= Karen Tighe =

Australian sports journalist

Karen Anne Tighe (pronounced "tie") is a former Australian Broadcasting Corporation radio and television sports presenter. She grew up and was educated in Sydney, and completed a Bachelor of Arts in communications and psychology at Macquarie University. She joined the ABC sports department as a television reporter and presenter in 1989. In 1997 she moved to ABC radio as the anchor of the ABC Radio Grandstand sports program.

Tighe has covered various sports and sporting events including the Paralympic Games in Barcelona, Atlanta, Lillehammer, and Sydney. She also reported at the Kuala Lumpur Commonwealth Games and the Hopman Cup.

In the early 1990s, she was a panel member on the Friday night ABC television show Live and Sweaty where she presented a news segment.
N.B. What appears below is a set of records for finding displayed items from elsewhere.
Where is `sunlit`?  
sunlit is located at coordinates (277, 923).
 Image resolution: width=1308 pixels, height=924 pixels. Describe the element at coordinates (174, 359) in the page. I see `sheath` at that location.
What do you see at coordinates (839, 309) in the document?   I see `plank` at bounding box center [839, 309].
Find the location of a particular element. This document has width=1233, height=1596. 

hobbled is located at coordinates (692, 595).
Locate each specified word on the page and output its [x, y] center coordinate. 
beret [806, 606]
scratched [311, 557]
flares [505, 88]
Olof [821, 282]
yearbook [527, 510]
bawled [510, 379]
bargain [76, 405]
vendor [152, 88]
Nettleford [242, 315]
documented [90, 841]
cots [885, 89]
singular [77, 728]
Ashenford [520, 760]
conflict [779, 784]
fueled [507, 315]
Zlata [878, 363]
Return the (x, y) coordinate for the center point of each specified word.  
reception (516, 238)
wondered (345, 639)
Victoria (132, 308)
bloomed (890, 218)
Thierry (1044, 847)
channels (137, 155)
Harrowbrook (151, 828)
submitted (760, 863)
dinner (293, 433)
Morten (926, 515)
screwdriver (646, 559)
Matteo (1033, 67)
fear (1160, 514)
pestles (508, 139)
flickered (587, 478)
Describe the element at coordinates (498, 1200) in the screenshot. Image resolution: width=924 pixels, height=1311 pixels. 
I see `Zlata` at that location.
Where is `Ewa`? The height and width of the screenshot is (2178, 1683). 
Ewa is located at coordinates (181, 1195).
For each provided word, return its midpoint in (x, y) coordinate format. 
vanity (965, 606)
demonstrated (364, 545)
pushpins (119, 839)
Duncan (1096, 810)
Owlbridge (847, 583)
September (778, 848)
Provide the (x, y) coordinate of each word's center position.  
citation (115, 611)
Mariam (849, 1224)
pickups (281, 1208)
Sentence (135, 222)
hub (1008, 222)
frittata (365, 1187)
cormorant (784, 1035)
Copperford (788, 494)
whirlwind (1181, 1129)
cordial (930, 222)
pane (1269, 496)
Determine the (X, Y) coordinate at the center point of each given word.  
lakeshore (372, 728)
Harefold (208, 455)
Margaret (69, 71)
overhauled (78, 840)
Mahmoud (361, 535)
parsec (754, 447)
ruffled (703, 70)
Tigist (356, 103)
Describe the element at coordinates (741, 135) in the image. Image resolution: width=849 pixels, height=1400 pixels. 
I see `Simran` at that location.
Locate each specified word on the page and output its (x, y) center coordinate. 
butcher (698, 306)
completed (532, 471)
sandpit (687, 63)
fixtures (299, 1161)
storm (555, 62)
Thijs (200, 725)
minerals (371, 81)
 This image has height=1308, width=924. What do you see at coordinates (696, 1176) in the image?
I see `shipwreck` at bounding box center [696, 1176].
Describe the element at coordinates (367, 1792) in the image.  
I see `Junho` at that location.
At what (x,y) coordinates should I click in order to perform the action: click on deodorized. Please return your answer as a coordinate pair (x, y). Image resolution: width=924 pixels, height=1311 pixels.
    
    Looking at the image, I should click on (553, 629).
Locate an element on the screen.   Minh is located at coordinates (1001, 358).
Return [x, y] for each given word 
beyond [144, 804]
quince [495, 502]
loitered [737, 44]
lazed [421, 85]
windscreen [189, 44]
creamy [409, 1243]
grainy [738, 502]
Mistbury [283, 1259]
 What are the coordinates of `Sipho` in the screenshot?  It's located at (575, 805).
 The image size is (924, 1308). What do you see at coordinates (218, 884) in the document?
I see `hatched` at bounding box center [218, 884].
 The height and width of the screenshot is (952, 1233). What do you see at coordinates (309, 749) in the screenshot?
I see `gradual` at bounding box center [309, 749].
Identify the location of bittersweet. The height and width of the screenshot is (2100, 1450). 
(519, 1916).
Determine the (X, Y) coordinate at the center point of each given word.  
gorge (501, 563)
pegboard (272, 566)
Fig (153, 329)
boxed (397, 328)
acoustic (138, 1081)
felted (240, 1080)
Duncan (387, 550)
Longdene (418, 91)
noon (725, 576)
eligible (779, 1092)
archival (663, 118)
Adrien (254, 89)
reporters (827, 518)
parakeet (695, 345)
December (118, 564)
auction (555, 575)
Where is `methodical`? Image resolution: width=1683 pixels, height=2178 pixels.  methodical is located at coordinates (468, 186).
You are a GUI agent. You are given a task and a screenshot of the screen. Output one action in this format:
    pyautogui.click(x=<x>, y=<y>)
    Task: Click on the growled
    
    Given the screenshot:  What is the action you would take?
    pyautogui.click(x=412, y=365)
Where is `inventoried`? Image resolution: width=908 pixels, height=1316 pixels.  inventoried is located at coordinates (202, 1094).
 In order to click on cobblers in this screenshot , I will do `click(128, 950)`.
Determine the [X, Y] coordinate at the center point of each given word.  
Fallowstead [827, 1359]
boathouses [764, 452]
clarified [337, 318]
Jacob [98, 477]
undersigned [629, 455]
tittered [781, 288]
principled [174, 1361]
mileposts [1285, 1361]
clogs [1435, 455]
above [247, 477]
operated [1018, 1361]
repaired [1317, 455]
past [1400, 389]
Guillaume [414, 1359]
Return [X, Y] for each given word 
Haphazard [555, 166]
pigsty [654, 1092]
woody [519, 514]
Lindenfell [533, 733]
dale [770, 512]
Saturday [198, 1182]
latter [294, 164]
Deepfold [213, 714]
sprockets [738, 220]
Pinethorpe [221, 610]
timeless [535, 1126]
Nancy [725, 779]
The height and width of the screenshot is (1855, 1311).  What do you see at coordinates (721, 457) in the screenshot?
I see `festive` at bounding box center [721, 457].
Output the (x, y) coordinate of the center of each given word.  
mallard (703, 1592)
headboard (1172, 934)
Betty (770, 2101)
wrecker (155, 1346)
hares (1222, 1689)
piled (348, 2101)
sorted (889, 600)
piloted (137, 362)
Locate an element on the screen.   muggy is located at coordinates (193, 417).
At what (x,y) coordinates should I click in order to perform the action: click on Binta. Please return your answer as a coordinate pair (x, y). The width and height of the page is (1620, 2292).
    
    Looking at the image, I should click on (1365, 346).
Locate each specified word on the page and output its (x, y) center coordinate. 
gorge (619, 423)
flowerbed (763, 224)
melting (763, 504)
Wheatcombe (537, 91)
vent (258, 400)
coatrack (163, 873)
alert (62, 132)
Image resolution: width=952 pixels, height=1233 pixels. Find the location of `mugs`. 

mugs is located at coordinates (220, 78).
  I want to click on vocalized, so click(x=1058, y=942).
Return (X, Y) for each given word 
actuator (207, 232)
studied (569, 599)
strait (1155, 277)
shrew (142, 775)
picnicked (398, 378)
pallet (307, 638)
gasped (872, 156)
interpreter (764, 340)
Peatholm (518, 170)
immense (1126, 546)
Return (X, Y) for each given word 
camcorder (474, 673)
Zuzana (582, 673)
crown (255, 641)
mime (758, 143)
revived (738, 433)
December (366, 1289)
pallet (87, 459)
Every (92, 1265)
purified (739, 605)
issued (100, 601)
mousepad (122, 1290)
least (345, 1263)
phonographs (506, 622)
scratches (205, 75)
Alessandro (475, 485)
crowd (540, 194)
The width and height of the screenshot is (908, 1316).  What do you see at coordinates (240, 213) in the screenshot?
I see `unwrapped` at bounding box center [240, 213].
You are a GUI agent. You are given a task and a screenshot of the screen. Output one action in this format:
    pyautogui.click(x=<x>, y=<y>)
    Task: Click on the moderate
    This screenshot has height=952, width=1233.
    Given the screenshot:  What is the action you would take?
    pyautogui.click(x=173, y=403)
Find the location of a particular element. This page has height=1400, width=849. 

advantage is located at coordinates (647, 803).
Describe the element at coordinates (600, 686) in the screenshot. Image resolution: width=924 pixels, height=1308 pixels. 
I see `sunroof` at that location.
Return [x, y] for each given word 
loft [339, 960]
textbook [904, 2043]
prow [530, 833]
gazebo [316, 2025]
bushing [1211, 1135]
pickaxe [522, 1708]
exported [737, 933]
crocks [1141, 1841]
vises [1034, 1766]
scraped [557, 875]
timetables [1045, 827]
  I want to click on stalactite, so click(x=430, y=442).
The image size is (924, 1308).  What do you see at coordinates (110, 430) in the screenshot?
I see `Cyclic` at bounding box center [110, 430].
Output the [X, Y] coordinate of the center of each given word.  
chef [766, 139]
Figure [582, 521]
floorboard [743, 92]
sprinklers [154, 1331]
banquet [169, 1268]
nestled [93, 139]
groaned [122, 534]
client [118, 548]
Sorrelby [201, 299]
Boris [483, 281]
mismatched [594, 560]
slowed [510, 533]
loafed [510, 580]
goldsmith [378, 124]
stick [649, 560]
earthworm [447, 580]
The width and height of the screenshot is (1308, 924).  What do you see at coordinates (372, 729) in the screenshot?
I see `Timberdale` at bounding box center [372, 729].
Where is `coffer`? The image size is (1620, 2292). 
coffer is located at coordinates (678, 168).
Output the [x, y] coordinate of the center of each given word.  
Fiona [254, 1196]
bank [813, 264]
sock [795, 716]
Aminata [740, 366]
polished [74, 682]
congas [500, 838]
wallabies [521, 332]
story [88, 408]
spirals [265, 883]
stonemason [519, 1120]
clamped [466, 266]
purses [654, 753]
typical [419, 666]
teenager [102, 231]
In 2003, she married fellow sports presenter Glenn Mitchell and relocated to Perth, Western Australia from where she has worked for the ABC, providing ABC television sports reporting as well as presenting the Grandstand show. The couple have a son.

In March 2020, she was hospitalised after a bout of herpesviral encephalitis and due to lengthy recovery from resulting severe short-term memory loss, she has not subsequently taken part in sports broadcasting. In February 2024, she announced her retirement from the ABC to focus on her health.

She is the first person to have won the Sport Australia Awards (Media Award) twice, in 2000 and 2001. In 2000, Tighe was awarded the Australian Sports Medal for "many years outstanding service to the Paralympic movement". In February 2020, she received a Sport Australia Lifetime Achievement Award.